We have several Cron Jobs set to start Map jobs every half hour in a production environment. These jobs worked as expected for several months, but lately, they have begun to skip. For example, in one job, it may run on the hour, skip the next two cycles, run again, miss one, and then run continuously. I have monitored the Cron Queue and can see the triggers and invalidations are populated, but sometimes they will inexplicably be removed, only to reappear later, often invalidated by a different node. Furthermore, all of these jobs are being invalidated by a master node, while every other existing job seems to be invalidated by a worker node. Looking at the history of the Cron Job shows that it has missed executions, too. I am just trying to understand what factors may be impacts whether or not these jobs fire. As far as we can tell, the Map jobs kicked off run as expected without fail. We are running on 220.127.116.112.

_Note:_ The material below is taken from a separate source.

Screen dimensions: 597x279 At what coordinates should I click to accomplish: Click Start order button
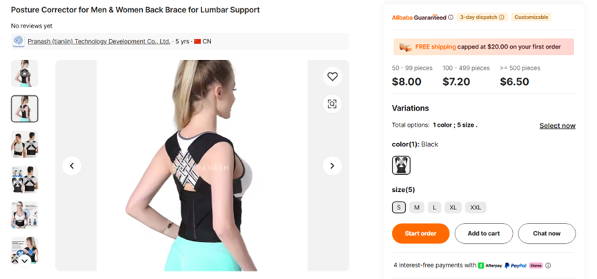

I had similar issue, you must have some errors in the
CronQueue that explain those silent failures, check them with
@bachr the only error I see in the queue is:
errorMsg: wrapped NullPointerException at c3.engine.database.async.CronQueueMethods.makeJobHistory (CronQueueMethods.java:265) null
This was due to the cron job cache being out of sync on one or more masters. As a result, some of the masters thought those jobs were inactive (e.g. the cache didn’t get cleared when you made them active). I emptied that specific cache on each of the masters and it appears to be working properly.
We’ve been suspecting the following root causes so far: Long running jobs in other tenants of the same environment at the same time.
We did the following: Reboot the masters and recover manually the failed Cron Jobs.
But we don’t know what exactly fixed the issue.
It’s possible, but I can’t say with 100% certainty. Rebooting the masters would definitely fix it though.